Let's make predictions another way: Less computationally expensive and faster. Gather the weights from each classifier after training and use matrix multiplication.

In [28]:
weights = np.zeros((y_train.shape[1],X_train.shape[1]))
for index, classifier in enumerate (classifiers):
  weights[index] = classifier.w

pred_train = classifier.prediction(weights, X_train_scaled)
# # Make predictions (Train and Val set)
trainset_predictions = np.argmax(classifier.prediction(weights, X_train_scaled), axis = 0)
valset_predictions = np.argmax(classifier.prediction(weights, X_val_scaled), axis = 0)

# Check accuracy
print(classifier.accuracy(trainset_predictions, (y_df.to_numpy()).squeeze()))
print(classifier.accuracy(valset_predictions, y_val))

(0.8204074074074074, 0.17959259259259258)
(0.8131666666666667, 0.18683333333333332)


Hyperparameter tuning - Grid search vs Interval/random search


1.   Grid search



In [None]:
from math import inf
# GRID SEARCH
# Create a dictionary of hyperparameters, loop through dico, train and choose best
params_dict = {}
alpha_list = [0.001, 0.003, 0.01, 0.03, 0.1, 0.3]
gamma_list = [0.001, 0.003, 0.01, 0.03, 0.1, 0.3]
best_so_far_accuracy = -inf

params = []
# List of tuple
for i in alpha_list:
  for j in gamma_list:
    params.append((i,j))


# Dictionary 
for key, val in enumerate(params):
  params_dict[key] = val

for ind in range(len(params_dict)):
  SMALL_ENOUGH = 1e-3
  weights = np.zeros((y_train.shape[1],X_train.shape[1]))

  classifiers = [MultivaraiantLogisticRegression(X_train_scaled, y_train[:,ys], params_dict[ind][0], params_dict[ind][1], 5000) for ys in range(y_train.shape[1])]
  for index, classifier in enumerate(classifiers):
    # Create necessary lists 
    cost_train_per_iteration = []
    cost_val_per_iteration = []
    # Track no of iterations
    i = 0

    # Let's define stopping criteria(s)
    not_converged = True
    while not_converged:
      # Track cost on train and validation set per epoch
      # Plot learning curves
      CF_train = classifier.cost_function(classifier.X, classifier.y)
      CF_val = classifier.cost_function(X_val_scaled, y_val)

      # Append lists
      cost_train_per_iteration.append(CF_train)
      cost_val_per_iteration.append(CF_val)

      # Update weight(s)
      classifier.update(classifier.X, classifier.y)

      # Convergence check
      if (i > 10):
        if (convergence_check(cost_train_per_iteration)) == True:
          print('Classifier', index,'converged at iteration:', i)
          not_converged = False
          break

      # Increment i
      i+=1
      # if i > 1:
      #   not_converged = False
      #   break

  for inx, classifier in enumerate (classifiers):
    weights[inx] = classifier.w

  # Make predictions on val set
  valset_predictions = np.argmax(classifier.prediction(weights, X_val_scaled), axis = 0)
  # Accuracy of current model
  accuracy = classifier.accuracy(valset_predictions, y_val)

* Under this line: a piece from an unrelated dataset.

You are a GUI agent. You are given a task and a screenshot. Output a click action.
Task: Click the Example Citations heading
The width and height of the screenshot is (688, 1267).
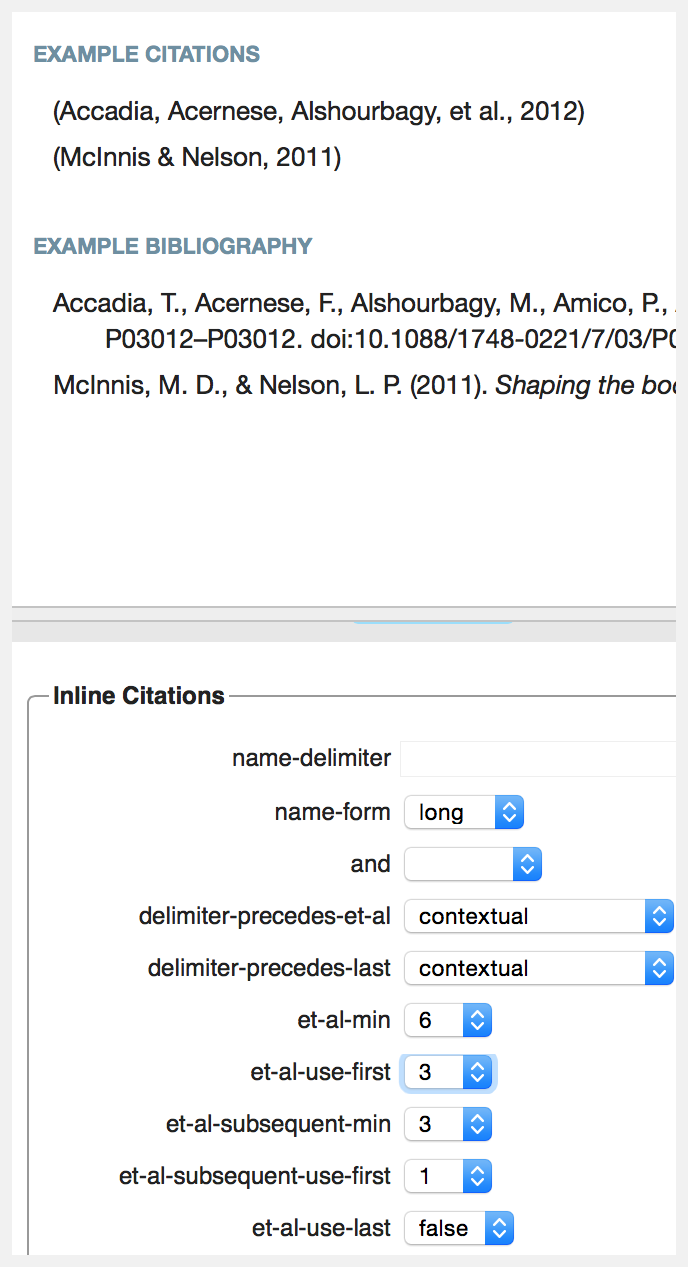[147, 55]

  if accuracy[0] > best_so_far_accuracy:
    best_so_far_accuracy = accuracy[0]
    best_hyperparameter = params_dict[ind]

In [None]:
best_hyperparameter

(0.003, 0.001)

In [None]:
best_so_far_accuracy

0.8311666666666667

Conclusion: With this OOP-python-based multi-variate mlogistic regression model, we got an accuracy of 83% on the MNIST validation dataset.